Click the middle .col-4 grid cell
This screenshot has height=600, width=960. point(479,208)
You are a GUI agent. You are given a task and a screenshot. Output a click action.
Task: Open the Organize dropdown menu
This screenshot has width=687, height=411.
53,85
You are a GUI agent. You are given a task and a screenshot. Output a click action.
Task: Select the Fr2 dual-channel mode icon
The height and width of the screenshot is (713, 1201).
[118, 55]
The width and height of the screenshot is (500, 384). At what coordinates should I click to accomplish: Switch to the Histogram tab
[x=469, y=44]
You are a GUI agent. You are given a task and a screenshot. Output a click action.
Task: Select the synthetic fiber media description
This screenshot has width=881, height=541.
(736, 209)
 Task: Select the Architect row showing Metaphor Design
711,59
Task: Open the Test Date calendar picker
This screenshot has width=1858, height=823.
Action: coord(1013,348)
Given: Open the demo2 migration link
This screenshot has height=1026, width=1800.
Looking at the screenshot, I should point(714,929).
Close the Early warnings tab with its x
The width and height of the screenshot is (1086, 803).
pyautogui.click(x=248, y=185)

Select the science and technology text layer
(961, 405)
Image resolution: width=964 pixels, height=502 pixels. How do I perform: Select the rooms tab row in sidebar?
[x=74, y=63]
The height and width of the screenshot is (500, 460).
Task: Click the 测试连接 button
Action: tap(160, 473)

> **EXERCISE DIRECTIONS**: Duplicate every one of the entries above, line for line, without changing anything.

> **CORRECT ANSWER**:
Click the middle .col-4 grid cell
This screenshot has height=600, width=960. point(479,208)
You are a GUI agent. You are given a task and a screenshot. Output a click action.
Task: Open the Organize dropdown menu
This screenshot has width=687, height=411.
53,85
You are a GUI agent. You are given a task and a screenshot. Output a click action.
Task: Select the Fr2 dual-channel mode icon
The height and width of the screenshot is (713, 1201).
[118, 55]
The width and height of the screenshot is (500, 384). At what coordinates should I click to accomplish: Switch to the Histogram tab
[x=469, y=44]
You are a GUI agent. You are given a task and a screenshot. Output a click action.
Task: Select the synthetic fiber media description
This screenshot has width=881, height=541.
(736, 209)
 Task: Select the Architect row showing Metaphor Design
711,59
Task: Open the Test Date calendar picker
This screenshot has width=1858, height=823.
Action: coord(1013,348)
Given: Open the demo2 migration link
This screenshot has height=1026, width=1800.
Looking at the screenshot, I should point(714,929).
Close the Early warnings tab with its x
The width and height of the screenshot is (1086, 803).
pyautogui.click(x=248, y=185)

Select the science and technology text layer
(961, 405)
Image resolution: width=964 pixels, height=502 pixels. How do I perform: Select the rooms tab row in sidebar?
[x=74, y=63]
The height and width of the screenshot is (500, 460).
Task: Click the 测试连接 button
Action: tap(160, 473)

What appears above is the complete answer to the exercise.